● **Vorliegender Text**
+ + + + +
Kleiner Raum, viel Nostalgie - das gibt es im neuen Tourismusmuseum auf Mallorca zu sehen

Der Sitz des Fremdenverkehrsverbands wird zum Saal Nr. 98 des weltweiten Netzwerks "Museum of Tourism“

In den Räumen des Fomento ausgestellte Werbeplakate.   | QUELLE: FOMENTO DEL TURISMO

In den Räumen des Fomento ausgestellte Werbeplakate. | QUELLE: FOMENTO DEL TURISMO / Fomento del Turismo

Frank Feldmeier

Frank Feldmeier

Es ist kein Band, das Toni Gómez-Cerdá durchschneidet, es wird auch kein Vorhang zur Seite geschoben. Stattdessen befestigt der Geschäftsführer von Mallorcas Fremdenverkehrsverband Fomento del Turismo mit ein paar schnellen Handgriffen eine Tafel an der Wand. „Sala 98“ steht darauf. Seit Ende vergangener Woche ist der Sitz des Fomento del Turismo am Borne-Boulevard in Palmas Innenstadt Saal Nr. 98 des weltweiten „Museum of Tourism“. Die private Netzwerk-Initiative, die bislang in 24 Ländern vertreten ist, soll das reiche Erbe des Tourismus zeigen.
+ + + + +
● **Datenauszug**
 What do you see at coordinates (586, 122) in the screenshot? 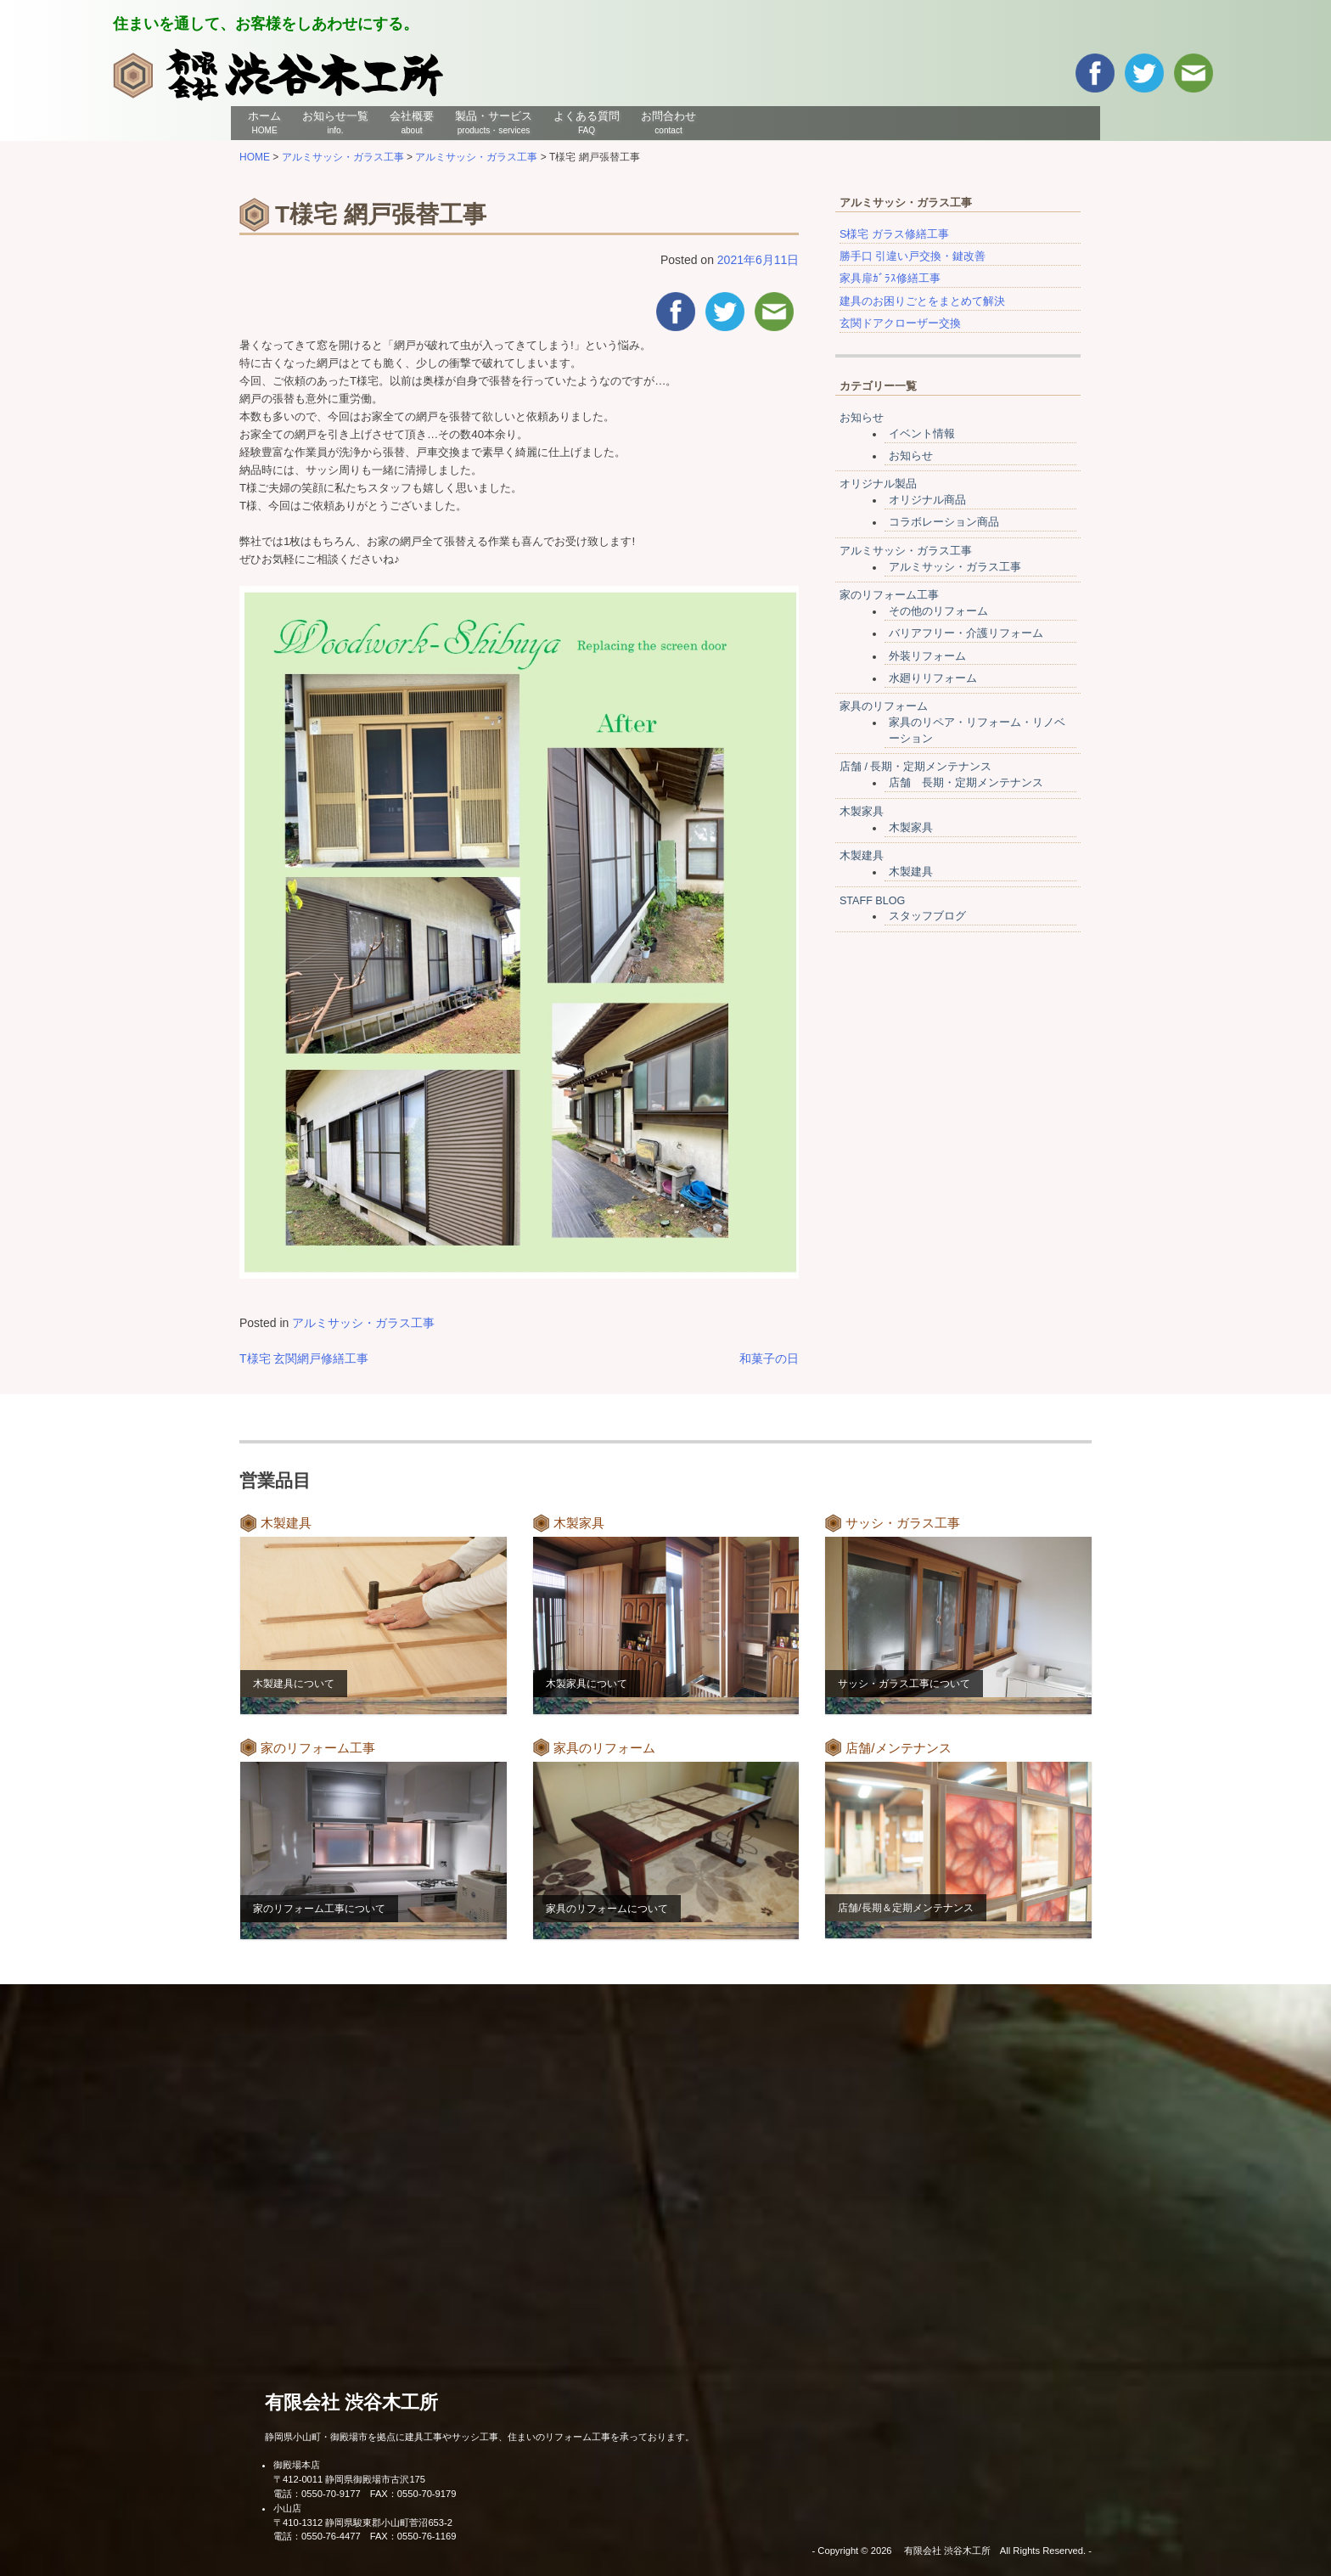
+ + + + +
● **Aufgaben**
**1)** In wie vielen Ländern ist die Netzwerk-Initiative „Museum of Tourism“ laut dem vorliegenden Text bislang vertreten?
**2)** Tausche im vorliegenden Text im Abschnitt zwischen „Der Sitz des Fremdenverkehrsverbands“ und „des Tourismus zeigen.“, beide eingeschlossen, „Geschäftsführer“ gegen „Direktor“ aus und gib den Abschnitt wieder.

● **Vollständige Lösungen**
**1)** In 24 Ländern.

**2)**
Der Sitz des Fremdenverkehrsverbands wird zum Saal Nr. 98 des weltweiten Netzwerks "Museum of Tourism“

In den Räumen des Fomento ausgestellte Werbeplakate.   | QUELLE: FOMENTO DEL TURISMO

In den Räumen des Fomento ausgestellte Werbeplakate. | QUELLE: FOMENTO DEL TURISMO / Fomento del Turismo

Frank Feldmeier

Frank Feldmeier

Es ist kein Band, das Toni Gómez-Cerdá durchschneidet, es wird auch kein Vorhang zur Seite geschoben. Stattdessen befestigt der Direktor von Mallorcas Fremdenverkehrsverband Fomento del Turismo mit ein paar schnellen Handgriffen eine Tafel an der Wand. „Sala 98“ steht darauf. Seit Ende vergangener Woche ist der Sitz des Fomento del Turismo am Borne-Boulevard in Palmas Innenstadt Saal Nr. 98 des weltweiten „Museum of Tourism“. Die private Netzwerk-Initiative, die bislang in 24 Ländern vertreten ist, soll das reiche Erbe des Tourismus zeigen.